Low Carb Diet
The world renowned Atkins diet is the poster-child for low carb diets. They claim that the dieter can lose as much as 15 pounds in the first two weeks. Researchers have reviewed the diet extensively and agree with Atkins, one can lose 15 pounds within the first two weeks. That is no easy task, however, and the dieting regimen is quite fierce.
By limiting the number of carbs, the body looks to alternative fuel sources. The next openly available source is the stored fat cells. By limiting the carbohydrates found in bread and starches, the body will begin depleting stored fat sources, dropping weight.
There are four different phases of the Atkins diet, each allowing a different amount of net carbs. The first phase allows for 20 net carbs every day. Atkins delivers a food list with acceptable foods and their health benefits to the program. The program begins with a very strict diet and progressively loosens the reigns passing into each phase. The idea is to have the body burn stored fat cells in lieu of the carbohydrates typically enjoyed in each meal. Once the body has depleted a majority of the fat cells, carbohydrates are reintroduced into the diet to maintain a healthy weight. By phase 4 of the program, one should have reached their ideal weight.
The trick from there is keeping the weight off. The Atkins diet is the recommended amount of carbohydrates to burn daily without drawing on the body’s stored fat cells.

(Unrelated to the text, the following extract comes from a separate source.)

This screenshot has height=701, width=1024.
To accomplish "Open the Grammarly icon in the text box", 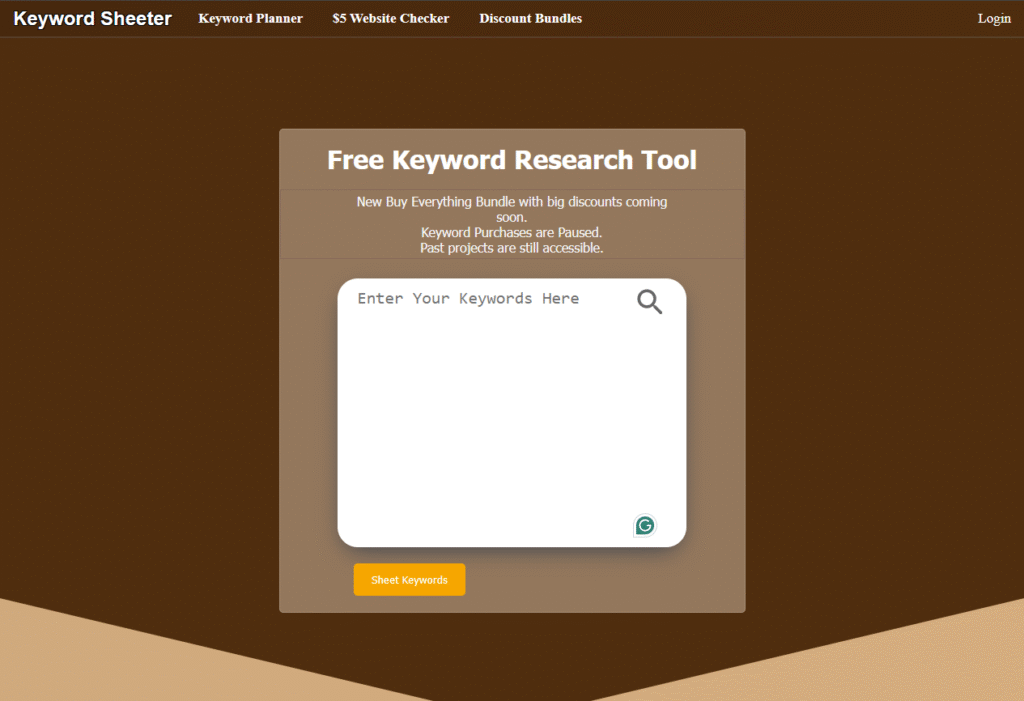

While the Atkins diet traditionally remains high in fat, there are no long term side effects to be concerned of. It is important to note that the Atkins diet is still new and while there have been many studies on the effects of the body, a longitudinal study showing the long-term effects has not been fully researched. Some short-term side effects may include weakness, dizziness, and irritability. These are the body’s form of withdrawing from the simple sugars and starches. A diet is a lifestyle adjustment and the body will need time to adjust. The above mentioned side effects are short term and will subside quickly.
The Atkins diet is well accepted simply due to the cost effective strategies involved. It is more expensive than buying a few dollar menu items from McDonald’s, but the costs are not severe. Processed foods are traditionally cheaper than fresh vegetables. The low carb diet allows the user to pick their protein (main staple).
This can allow dieters who are on a budget to attain cheaper ground chuck VS a traditional lean cut steak. Users should be aware that they will achieve the best results by buying grass-fed, hormone free protein’s against HGH-filled meat. When diving into the depths of seafood, wild caught fish are healthier options against farm-raised fish.
The Atkins diet holds the key to many as being a strong diet that offers actual results. While the regimen remains strict, there is a lot of individuality that allows the dieter to decide on their meals, within reason of course.